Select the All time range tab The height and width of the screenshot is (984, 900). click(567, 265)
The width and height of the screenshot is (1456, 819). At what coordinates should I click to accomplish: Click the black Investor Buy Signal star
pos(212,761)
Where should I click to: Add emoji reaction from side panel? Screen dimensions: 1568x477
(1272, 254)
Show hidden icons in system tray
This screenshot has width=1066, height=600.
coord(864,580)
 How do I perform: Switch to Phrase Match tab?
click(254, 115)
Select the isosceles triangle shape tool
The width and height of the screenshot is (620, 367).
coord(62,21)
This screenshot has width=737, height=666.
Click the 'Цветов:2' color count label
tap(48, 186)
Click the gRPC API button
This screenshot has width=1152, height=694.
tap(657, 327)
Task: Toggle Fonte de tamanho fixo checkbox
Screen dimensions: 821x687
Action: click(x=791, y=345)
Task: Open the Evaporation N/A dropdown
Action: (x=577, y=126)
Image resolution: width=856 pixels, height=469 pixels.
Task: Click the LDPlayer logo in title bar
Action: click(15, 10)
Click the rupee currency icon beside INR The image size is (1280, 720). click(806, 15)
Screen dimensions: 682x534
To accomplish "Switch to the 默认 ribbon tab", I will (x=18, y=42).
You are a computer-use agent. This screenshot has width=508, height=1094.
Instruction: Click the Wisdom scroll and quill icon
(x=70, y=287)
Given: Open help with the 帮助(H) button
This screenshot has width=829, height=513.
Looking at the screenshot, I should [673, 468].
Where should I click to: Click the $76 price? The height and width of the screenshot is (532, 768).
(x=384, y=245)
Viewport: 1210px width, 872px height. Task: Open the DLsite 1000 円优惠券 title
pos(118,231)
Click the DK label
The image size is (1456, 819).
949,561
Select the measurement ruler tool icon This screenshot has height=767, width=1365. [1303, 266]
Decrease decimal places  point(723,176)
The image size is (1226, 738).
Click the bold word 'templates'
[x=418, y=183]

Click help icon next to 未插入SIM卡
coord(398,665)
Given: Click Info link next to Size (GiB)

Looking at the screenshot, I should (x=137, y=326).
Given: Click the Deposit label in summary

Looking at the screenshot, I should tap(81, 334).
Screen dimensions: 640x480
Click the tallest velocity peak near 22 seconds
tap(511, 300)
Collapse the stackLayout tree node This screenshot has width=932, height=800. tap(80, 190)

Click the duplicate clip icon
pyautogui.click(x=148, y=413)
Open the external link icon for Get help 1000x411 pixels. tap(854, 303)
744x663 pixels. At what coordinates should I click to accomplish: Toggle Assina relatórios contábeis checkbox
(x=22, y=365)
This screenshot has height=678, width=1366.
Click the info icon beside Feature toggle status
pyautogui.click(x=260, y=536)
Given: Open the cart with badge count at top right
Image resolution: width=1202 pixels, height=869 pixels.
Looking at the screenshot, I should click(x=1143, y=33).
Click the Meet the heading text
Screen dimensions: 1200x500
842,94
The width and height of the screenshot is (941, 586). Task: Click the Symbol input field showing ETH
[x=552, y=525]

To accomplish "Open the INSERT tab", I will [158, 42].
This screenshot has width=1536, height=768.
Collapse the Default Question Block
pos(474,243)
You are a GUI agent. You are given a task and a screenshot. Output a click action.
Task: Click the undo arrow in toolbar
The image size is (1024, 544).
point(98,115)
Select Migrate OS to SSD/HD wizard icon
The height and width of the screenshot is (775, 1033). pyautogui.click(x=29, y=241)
※ ※ ※
# [Assignment]
In the data above, start at the line that has "How do I perform: Switch", stop after the line that has "Task: Toggle Fonte de tamanho fixo checkbox", and print every line in between exactly as it stands.

# [Response]
 How do I perform: Switch to Phrase Match tab?
click(254, 115)
Select the isosceles triangle shape tool
The width and height of the screenshot is (620, 367).
coord(62,21)
This screenshot has width=737, height=666.
Click the 'Цветов:2' color count label
tap(48, 186)
Click the gRPC API button
This screenshot has width=1152, height=694.
tap(657, 327)
Task: Toggle Fonte de tamanho fixo checkbox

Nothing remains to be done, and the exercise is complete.